A California federal judge gave final approval Friday in the settlement with an order to get at least $345 to each of nearly 1.6 million Illinois class members “as expeditiously as possible.”
The Illinois privacy law has caused headaches for many tech companies in recent years. Lawyers orginally filed the suit against Facebook in 2015. The suit claimed that Facebook’s practice of tagging people in photos using facial recognition without their consent violated Illinois state law. The April 2015 lawsuit against Facebook filed in Cook County Circuit Court on behalf of plaintiff Carlo Licata, alleged that Facebook’s use of facial tagging features without consent was not permitted under Illinois privacy law.
The class included about 6.9 million Facebook users in Illinois. Facebook created and stored a face template for each of them after June 2011. To qualify, Facebook users had to live in Illinois for at least six months over the last nine years.
The court transferred the case to Chicago federal court and then to California federal court. The case attained class-action status in California.
The Settlement Details
The final award is $100 million higher than what Facebook originally offered. The social media giant initially proposed a judge found that inadequate.
Facebook disabled the automatic facial recognition tagging features in 2019… instead making it opt-in. Facebook also took care of some of the privacy criticisms discussed in the Illinois privacy law class action suit.
Of the $650 million Facebook agreed to pay, the judge awarded $97.5 million in attorneys’ fees and roughly $915,000 in expenses. The court also awarded $5,000 to each of the three named plaintiffs in the lawsuit. Each class member will receive an equal share of the remainder.
A number of lawsuits accused Microsoft, Google, and Amazon of breaking the same law last year after Illinois residents’ faces were used to train their facial recognition systems without consent.
Other Tech Companies Tripped up by Illinois Privacy Law
The Illinois privacy law has become an obstacle for some tech titans; however, the Illinois Biometric Information Privacy Act has even more potential to affect smaller companies with questionable privacy practices. Clearview AI is the developer of the controversial facial recognition software company. It is now the defendant in its own the Illinois Biometric Information Privacy Act class action lawsuit.
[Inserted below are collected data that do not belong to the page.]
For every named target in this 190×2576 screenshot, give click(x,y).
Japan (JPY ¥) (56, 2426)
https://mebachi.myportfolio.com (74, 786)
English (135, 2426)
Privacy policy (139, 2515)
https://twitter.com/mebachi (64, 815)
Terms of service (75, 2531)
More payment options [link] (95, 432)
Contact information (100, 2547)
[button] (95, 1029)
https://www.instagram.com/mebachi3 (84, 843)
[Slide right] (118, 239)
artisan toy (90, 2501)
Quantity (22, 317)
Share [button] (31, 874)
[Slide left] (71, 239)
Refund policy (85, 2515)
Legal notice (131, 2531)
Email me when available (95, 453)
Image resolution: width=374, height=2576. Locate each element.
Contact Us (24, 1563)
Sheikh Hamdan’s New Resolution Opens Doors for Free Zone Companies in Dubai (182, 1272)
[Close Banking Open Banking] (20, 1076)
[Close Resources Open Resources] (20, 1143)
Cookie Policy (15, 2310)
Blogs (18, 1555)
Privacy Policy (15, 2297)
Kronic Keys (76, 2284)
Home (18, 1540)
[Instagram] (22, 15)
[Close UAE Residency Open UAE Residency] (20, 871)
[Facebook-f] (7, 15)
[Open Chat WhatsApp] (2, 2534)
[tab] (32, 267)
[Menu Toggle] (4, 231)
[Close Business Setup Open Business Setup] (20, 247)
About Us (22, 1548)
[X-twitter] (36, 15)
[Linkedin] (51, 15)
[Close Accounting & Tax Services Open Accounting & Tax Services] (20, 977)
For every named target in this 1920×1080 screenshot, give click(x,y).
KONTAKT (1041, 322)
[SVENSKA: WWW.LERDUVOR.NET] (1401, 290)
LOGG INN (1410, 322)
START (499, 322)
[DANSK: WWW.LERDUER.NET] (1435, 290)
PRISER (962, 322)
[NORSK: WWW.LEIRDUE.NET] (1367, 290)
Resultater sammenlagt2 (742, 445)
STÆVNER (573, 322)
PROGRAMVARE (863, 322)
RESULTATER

Illinois citizens sued in Illinois because the company’s practices violated of Illinois law. Clearview tried to avoid the class-action lawsuit. However, the Seventh Circuit Court of Appeals sent the case back to Illinois state court.
Clearview’s scraping includes publicly available photos, location data, and other information. Plaintiffs say that this information came from a number of websites and social media platforms. They say Clearview’s conduct violated the Illinois privacy law. That law requires companies to obtain permission from subjects prior to collecting and selling access to the data.
The court might hit Clearview with a verdict or settlement. If so, the company might go out of business in the state altogether. In fact, in May of last year, with the prospect of defending a number of lawsuits, the New York-based startup announced that it was cancelling the accounts of every customer “who was not either associated with law enforcement or some other federal, state, or local government department, office, or agency.”
Some see the Illinois Biometric Information Privacy Act as the blueprint for other states to copy, which would create severe headaches for tech companies trying to do business on a state-by-state basis.